Beautiful plant. I've got a couple of Warneri; do you have any tips for them, do they in your experience need a warmer Winter as mentioned in the book by the Chadwicks?


----------



## DrLeslieEe (Nov 3, 2021)

terryros said:


> Leslie, you know how difficult it is for us to obtain good warneri from commercial sites in the US. My only warneri is a selfing of 'Claire' AM, an alba. From your pictures, top of the line warneri are the equal in form to the best trianae?


Yes the top select plants of both species are comparable.

But… trianaes are born pretty and round lol. Warneris are the natural donkey ears due to their usual floppy petals.

It is true warneris are not common in US but some nurseries like Orchids Limited, Eros, Shogun, Carter and Holmes and some Florida nurseries do have them sometimes. Check often or ask personally.


----------



## DrLeslieEe (Nov 3, 2021)

JustinR said:


> Beautiful plant. I've got a couple of Warneri; do you have any tips for them, do they in your experience need a warmer Winter as mentioned in the book by the Chadwicks?


They grow slightly warmer but can tolerate a little cold like labiatas. They don’t need as much light as the others I find. They also have wider leaves and short stout pseudo bulbs.


----------



## southernbelle (Jun 12, 2022)

DrLeslieEe said:


> Thanks David.... I was very fortunate to have friends in Brazil to help me with these acquisitions. I feel so lucky lol.
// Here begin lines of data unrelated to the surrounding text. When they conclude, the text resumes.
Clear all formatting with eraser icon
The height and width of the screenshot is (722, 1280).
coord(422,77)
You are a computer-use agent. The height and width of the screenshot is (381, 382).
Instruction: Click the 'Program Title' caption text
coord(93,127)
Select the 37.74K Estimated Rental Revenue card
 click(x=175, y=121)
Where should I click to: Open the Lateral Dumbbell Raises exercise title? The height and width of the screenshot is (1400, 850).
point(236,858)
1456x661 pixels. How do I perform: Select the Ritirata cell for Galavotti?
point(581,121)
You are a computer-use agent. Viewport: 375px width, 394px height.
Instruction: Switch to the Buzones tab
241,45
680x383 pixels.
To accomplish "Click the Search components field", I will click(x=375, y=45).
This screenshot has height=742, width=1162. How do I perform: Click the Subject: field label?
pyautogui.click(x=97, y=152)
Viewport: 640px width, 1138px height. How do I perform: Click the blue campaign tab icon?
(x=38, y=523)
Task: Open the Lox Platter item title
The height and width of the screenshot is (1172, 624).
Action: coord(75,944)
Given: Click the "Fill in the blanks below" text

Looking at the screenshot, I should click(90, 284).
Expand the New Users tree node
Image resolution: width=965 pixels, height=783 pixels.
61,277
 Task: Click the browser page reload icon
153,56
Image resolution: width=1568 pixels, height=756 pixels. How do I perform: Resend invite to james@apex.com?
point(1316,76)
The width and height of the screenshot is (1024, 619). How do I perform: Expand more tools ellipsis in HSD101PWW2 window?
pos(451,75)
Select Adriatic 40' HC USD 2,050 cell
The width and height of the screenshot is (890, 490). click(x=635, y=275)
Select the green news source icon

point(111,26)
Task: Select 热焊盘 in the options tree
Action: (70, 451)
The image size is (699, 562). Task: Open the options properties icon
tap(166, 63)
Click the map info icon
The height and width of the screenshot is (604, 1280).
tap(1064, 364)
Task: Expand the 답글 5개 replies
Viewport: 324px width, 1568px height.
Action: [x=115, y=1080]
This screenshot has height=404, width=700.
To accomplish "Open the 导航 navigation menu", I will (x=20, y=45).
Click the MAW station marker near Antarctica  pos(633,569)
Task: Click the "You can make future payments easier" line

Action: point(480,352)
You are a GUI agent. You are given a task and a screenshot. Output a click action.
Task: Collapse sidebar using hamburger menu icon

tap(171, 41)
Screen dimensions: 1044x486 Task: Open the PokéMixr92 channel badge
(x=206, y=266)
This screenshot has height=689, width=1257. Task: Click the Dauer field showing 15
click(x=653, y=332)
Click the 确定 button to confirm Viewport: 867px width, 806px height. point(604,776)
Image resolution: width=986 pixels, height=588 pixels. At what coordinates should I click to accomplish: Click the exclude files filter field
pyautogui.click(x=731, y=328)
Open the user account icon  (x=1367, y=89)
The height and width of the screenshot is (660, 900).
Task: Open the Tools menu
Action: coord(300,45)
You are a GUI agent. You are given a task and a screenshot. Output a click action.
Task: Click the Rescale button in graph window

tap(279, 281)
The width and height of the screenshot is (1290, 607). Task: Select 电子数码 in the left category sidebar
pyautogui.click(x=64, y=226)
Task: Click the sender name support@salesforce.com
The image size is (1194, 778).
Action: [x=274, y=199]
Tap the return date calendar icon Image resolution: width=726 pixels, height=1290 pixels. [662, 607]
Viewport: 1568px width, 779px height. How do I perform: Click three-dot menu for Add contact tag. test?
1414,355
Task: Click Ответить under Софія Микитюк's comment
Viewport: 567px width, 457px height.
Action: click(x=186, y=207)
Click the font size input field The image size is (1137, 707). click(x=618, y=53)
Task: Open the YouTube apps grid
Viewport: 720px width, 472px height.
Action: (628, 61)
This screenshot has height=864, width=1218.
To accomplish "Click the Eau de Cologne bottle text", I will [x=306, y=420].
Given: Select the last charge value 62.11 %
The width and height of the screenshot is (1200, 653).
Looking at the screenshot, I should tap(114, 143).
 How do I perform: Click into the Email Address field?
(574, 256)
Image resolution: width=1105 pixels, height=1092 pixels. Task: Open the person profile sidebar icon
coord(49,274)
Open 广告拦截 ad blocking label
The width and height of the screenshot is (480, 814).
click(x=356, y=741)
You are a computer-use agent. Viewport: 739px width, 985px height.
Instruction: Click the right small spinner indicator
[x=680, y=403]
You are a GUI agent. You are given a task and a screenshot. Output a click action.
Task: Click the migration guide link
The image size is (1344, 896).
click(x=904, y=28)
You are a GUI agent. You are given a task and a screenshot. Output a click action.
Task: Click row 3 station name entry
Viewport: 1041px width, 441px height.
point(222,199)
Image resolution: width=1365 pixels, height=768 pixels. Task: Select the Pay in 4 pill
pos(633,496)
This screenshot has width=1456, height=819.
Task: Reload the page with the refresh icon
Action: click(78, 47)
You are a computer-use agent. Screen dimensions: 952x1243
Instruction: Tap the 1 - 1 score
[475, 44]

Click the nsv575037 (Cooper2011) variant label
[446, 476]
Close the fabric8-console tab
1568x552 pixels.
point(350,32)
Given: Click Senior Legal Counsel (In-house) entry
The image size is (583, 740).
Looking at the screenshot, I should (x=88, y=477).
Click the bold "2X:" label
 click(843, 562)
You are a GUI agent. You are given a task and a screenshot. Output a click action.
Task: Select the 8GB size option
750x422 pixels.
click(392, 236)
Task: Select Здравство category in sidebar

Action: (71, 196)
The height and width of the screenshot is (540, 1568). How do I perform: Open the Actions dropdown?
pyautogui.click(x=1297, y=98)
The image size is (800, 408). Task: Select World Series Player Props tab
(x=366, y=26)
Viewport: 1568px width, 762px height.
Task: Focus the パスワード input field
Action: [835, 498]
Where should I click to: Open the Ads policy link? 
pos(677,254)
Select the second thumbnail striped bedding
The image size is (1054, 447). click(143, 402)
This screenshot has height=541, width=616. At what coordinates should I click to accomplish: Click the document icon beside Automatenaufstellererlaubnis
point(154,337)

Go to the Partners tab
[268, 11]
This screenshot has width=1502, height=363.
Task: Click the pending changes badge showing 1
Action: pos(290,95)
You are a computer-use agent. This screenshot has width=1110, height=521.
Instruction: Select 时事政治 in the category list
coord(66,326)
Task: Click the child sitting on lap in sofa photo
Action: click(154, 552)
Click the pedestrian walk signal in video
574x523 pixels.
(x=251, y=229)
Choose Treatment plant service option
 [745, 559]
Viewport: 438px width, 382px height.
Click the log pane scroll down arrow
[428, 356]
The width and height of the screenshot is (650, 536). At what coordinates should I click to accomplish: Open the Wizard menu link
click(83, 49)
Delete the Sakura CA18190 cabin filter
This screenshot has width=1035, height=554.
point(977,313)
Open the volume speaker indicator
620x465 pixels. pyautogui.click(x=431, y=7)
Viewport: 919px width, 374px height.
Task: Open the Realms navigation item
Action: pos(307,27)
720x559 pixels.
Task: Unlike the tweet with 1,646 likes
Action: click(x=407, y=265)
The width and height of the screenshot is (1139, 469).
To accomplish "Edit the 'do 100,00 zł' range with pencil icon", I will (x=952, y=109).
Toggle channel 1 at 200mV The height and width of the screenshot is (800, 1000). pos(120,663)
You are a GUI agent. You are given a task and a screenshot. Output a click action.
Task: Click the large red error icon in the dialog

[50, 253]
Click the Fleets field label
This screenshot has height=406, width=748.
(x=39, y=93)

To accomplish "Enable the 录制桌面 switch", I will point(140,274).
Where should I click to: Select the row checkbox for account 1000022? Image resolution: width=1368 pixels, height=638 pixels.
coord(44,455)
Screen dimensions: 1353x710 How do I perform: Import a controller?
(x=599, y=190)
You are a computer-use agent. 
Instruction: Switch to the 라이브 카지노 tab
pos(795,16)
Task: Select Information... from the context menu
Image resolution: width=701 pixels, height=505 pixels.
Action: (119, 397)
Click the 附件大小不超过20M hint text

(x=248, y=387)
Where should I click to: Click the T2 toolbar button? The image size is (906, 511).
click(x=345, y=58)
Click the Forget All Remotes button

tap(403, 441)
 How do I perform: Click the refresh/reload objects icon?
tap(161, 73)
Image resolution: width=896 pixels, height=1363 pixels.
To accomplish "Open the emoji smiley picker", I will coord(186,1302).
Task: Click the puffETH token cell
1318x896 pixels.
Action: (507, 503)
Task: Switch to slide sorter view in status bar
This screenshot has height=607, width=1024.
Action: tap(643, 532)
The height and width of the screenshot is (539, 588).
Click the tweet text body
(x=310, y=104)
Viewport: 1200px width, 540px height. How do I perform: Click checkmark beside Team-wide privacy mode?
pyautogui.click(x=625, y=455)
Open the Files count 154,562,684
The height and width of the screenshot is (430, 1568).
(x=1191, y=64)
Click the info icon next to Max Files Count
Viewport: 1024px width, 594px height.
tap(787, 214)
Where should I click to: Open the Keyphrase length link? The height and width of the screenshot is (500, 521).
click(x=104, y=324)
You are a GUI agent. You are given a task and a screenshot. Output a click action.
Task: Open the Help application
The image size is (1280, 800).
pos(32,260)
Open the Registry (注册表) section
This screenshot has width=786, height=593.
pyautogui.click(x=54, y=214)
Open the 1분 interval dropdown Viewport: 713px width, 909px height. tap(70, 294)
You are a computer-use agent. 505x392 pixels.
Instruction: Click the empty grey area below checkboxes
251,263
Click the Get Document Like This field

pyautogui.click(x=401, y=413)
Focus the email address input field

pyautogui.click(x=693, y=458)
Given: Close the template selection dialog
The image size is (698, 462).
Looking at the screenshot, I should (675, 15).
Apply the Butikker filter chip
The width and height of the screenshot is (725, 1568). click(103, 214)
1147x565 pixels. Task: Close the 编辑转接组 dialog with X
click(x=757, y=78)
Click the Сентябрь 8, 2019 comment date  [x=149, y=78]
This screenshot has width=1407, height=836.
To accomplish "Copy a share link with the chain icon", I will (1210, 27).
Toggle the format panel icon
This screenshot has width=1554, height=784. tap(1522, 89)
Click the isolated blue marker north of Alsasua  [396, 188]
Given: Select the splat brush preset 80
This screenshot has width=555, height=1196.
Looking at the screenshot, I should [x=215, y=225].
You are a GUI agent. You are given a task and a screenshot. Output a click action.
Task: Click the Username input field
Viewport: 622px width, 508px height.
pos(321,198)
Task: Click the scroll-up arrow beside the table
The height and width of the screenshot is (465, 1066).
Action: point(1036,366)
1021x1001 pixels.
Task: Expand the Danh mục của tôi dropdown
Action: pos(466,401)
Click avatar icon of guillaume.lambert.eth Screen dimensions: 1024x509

You should!!! But friendships go both ways. So, you’ve clearly earned their favor!!


----------



## southernbelle (Jun 12, 2022)

Didn’t know warneri was your favorite species, but clearly flamea is your favorite color form. And you know I’m jealous, as DrLeslieEe you grow some of the best!! Awesome flower!!


----------



## DrLeslieEe (Jun 13, 2022)

southernbelle said:


> Didn’t know warneri was your favorite species, but clearly flamea is your favorite color form. And you know I’m jealous, as DrLeslieEe you grow some of the best!! Awesome flower!!


Thanks! And you are correct in both accounts. 

Warneri is my favourite cattleya species and flamea is my favourite color form!


----------